PERICIA DE LA UNIVERSIDAD DE SALAMANCA DESCARTA UNA
MANIPULACIÓN EN EL CÓMPUTO DEL SISTEMA TREP EN 2019
La pericia elaborada
por un equipo de expertos a los servidores del sistema de Transmisión de
Resultados Electorales Preliminares (TREP) y a los del cómputo oficial del
Órgano Electoral Plurinacional (OEP) demuestra que son independientes y que
cada uno tiene su propio sistema de flujo de información, por lo que no es
posible una manipulación de datos que pruebe una actuación dolosa que incida en
los resultados del proceso electoral del 20 de octubre de 2019.
En el marco del
proceso penal Fraude Electoral interpuesto por el régimen de facto de Jeanine
Añez en 2020, la Fiscalía General del Estado, después de una evaluación a la
capacidad técnica, científica e idoneidad, el 15 de abril de 2021 contrató los
servicios del Grupo de Investigación Deep Tech Lab de BISITE, en representación
de la Fundación General de la Universidad de Salamanca, España, para la pericia
requerida.
El resultado da
cuenta de que tanto el sistema del TREP y del cómputo oficial del OEP, de
manera independiente, se alimentaban de información recabada en diferentes
momentos y de distintas fuentes de información; el primero de fotografías de
las actas electorales, y el segundo del cómputo oficial del escaneo de actas en
las salas plenas de los nueve tribunales electorales departamentales.
El trabajo de tres
meses de duración concluye con la emisión de un informe de análisis de
integridad electoral de más de 230 páginas en las que se identifican
negligencias en el uso de servidores no previstos, pero que el flujo de datos y
las comunicaciones del resto de servidores del sistema de Transmisión de
Resultados Electorales Preliminares se ajustó a lo previsto y cumplió su
cometido.
La pericia señala
que “la utilización de los servidores BO1 y BO20 (no previstos) fue una
negligencia; sin embargo, el flujo de datos y las comunicaciones del resto de
servidores TREP se ajustaron a lo previsto y cumplieron su cometido y no
pudieron suponer un riesgo para los resultados del cómputo oficial, ya que
éstos habrían sido detectados en el análisis de inconsistencia de las bases de
datos BO2 y OEP2. Tal y como se determina en el análisis de inconsistencias, no
se ha detectado la manipulación de las bases de datos que contienen los
resultados de las elecciones”.
“Se planificó el uso
del servidor BO3 para la visualización de los resultados, en el marco temporal
del proceso electoral.
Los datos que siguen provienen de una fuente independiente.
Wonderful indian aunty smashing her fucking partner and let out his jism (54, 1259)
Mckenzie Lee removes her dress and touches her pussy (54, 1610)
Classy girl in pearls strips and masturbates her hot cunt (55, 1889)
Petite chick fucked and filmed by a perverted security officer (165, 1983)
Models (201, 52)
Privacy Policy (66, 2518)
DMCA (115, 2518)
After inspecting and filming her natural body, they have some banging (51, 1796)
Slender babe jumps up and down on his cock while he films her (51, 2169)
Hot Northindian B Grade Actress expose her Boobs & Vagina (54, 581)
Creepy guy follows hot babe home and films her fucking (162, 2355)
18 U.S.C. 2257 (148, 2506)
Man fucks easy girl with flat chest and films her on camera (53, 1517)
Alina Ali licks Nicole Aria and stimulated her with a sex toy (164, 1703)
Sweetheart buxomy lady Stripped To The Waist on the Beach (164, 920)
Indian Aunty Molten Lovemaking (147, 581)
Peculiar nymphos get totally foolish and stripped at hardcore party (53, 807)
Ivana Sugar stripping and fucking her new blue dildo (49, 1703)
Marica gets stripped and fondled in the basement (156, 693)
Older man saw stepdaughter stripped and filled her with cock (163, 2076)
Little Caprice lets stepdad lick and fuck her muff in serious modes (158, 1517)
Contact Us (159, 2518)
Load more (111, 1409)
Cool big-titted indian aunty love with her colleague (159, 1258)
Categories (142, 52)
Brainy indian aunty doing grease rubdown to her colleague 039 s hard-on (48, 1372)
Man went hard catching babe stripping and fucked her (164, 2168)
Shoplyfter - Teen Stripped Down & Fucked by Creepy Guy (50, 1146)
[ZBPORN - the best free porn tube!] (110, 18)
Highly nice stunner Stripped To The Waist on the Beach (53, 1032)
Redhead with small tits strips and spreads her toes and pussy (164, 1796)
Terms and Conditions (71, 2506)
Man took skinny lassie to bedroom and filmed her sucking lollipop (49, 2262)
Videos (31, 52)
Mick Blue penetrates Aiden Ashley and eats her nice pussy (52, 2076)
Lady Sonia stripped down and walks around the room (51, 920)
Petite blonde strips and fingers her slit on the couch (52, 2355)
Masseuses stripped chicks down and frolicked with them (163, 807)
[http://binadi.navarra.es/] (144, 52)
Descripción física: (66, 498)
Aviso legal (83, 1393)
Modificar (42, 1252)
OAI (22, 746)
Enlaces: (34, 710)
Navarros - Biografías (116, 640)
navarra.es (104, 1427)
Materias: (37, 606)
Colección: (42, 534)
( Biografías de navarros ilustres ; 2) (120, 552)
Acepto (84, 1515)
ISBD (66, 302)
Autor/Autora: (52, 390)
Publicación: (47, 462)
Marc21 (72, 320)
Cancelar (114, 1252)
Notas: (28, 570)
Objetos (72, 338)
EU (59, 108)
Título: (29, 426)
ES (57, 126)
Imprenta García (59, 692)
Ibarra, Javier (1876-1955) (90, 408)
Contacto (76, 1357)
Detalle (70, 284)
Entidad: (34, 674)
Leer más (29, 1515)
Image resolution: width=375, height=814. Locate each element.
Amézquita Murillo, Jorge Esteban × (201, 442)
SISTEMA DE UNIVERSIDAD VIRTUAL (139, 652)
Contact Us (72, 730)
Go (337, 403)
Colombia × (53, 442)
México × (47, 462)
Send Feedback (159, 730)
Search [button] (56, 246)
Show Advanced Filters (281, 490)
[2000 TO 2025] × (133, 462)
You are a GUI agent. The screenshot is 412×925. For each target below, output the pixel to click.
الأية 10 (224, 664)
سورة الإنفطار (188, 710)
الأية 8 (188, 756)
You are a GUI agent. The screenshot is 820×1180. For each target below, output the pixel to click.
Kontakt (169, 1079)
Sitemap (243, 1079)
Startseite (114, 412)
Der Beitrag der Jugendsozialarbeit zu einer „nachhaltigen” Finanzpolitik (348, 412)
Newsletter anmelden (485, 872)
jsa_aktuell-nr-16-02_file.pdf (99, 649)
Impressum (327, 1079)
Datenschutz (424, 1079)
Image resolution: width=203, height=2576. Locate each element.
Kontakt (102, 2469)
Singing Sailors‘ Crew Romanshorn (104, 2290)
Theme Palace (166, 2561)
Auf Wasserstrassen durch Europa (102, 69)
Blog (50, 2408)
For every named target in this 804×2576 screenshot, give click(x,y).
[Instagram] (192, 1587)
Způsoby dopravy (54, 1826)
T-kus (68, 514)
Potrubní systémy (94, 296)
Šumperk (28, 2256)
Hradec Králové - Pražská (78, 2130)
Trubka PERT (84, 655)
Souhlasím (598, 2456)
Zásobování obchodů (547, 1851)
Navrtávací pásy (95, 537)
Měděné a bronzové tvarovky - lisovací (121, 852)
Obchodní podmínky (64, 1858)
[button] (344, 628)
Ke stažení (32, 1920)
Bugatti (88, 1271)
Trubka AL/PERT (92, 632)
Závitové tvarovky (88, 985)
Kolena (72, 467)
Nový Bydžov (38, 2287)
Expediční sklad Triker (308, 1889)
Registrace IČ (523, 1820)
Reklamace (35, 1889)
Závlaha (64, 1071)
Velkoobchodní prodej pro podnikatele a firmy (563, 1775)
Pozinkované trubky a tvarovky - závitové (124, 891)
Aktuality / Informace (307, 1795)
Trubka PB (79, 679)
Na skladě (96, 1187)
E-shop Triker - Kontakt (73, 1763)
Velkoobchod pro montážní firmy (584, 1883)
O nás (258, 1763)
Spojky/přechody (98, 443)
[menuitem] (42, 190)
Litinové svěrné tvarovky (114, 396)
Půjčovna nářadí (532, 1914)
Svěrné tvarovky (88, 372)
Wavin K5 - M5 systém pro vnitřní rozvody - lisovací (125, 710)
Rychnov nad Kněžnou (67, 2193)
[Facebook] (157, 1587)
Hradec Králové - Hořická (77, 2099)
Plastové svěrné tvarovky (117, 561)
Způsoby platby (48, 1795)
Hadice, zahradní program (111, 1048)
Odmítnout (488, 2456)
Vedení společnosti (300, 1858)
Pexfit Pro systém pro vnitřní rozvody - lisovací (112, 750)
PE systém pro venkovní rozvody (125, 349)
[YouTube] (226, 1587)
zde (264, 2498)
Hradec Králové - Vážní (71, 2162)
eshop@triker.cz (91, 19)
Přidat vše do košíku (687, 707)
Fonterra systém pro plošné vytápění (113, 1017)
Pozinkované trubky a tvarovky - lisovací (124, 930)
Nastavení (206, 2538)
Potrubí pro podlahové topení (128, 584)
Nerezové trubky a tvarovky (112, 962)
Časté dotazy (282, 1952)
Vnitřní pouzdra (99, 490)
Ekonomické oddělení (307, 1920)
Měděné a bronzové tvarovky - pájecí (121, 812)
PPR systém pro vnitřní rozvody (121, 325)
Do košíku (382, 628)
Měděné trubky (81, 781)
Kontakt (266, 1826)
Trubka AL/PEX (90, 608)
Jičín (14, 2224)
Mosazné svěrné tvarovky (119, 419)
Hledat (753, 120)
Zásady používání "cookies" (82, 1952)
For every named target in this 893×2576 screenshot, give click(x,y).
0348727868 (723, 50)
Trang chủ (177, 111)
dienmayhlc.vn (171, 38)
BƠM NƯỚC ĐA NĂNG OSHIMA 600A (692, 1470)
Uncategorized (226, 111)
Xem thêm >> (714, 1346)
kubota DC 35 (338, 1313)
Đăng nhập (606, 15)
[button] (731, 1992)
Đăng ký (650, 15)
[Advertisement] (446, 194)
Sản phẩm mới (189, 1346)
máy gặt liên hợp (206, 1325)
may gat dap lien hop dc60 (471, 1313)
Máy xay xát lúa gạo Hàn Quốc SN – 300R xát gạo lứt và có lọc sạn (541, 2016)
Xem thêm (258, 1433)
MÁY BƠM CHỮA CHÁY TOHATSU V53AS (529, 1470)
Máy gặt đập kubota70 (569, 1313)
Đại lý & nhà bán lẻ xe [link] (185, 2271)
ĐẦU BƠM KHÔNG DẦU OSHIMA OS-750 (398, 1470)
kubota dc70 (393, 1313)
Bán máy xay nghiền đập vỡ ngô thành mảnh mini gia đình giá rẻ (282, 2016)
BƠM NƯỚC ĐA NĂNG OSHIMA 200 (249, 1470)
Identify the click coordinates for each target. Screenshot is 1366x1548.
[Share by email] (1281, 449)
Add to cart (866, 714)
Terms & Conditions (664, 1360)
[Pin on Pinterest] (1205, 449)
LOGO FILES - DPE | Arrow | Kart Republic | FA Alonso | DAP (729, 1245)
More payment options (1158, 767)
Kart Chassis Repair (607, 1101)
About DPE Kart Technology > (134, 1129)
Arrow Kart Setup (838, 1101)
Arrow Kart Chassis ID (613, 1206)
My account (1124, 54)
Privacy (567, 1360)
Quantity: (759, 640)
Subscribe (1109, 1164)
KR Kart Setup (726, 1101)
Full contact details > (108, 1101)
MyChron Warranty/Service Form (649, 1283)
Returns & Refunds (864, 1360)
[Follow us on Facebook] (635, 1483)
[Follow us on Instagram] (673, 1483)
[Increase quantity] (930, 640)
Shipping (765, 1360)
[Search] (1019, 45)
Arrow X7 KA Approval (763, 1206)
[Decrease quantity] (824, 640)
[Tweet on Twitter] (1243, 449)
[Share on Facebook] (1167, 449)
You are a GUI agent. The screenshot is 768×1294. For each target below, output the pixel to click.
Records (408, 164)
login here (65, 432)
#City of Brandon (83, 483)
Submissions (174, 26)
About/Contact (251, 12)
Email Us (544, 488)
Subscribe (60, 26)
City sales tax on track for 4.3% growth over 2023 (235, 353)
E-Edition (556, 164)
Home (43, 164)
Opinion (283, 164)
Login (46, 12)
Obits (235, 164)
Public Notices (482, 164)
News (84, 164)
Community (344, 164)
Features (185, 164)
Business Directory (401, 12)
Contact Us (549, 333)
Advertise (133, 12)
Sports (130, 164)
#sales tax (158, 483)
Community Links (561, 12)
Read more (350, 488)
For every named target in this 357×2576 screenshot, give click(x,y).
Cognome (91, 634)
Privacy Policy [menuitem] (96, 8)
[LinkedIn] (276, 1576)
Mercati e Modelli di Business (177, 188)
Sin embargo, se detectó que sólo se utilizó el servidor
BO3 para esta labor hasta, aproximadamente, las 18.30 del día 20 de octubre de
2019. A partir de entonces fue el servidor BO2 el encargado de dicha tarea,
hecho que los administradores del sistema justifican por un aumento de la
latencia (deficiente conectividad entre ambos servidores, que puede ser debido
al incremento del flujo de información en el rango de horas pico del desarrollo
del cómputo) que impidió obtener los resultados en BO31 y por tanto se utiliza
directamente BO2”.
El equipo pericial
determina que la modificación del comportamiento del sistema TREP, desviando el
servidor perimetral BO31 al servidor BO2, de donde finalmente se obtienen los
resultados, se considera una incidencia; sin embargo, el servidor BO3 obtiene
los resultados del servidor BO2 a través del servidor BO2S, por lo que los
datos, de acuerdo al trabajo pericial, fueron los mismos sobre la base de esta
conclusión.
“El equipo pericial
no considera que estos hechos puedan afectar a la integridad de los datos; sin
embargo, sí constituyeron incidentes vinculados a errores en los protocolos de
pruebas y planificación del TREP a cargo de la empresa NEOTEC”, da cuenta el
informe presentado por la Fiscalía General del Estado.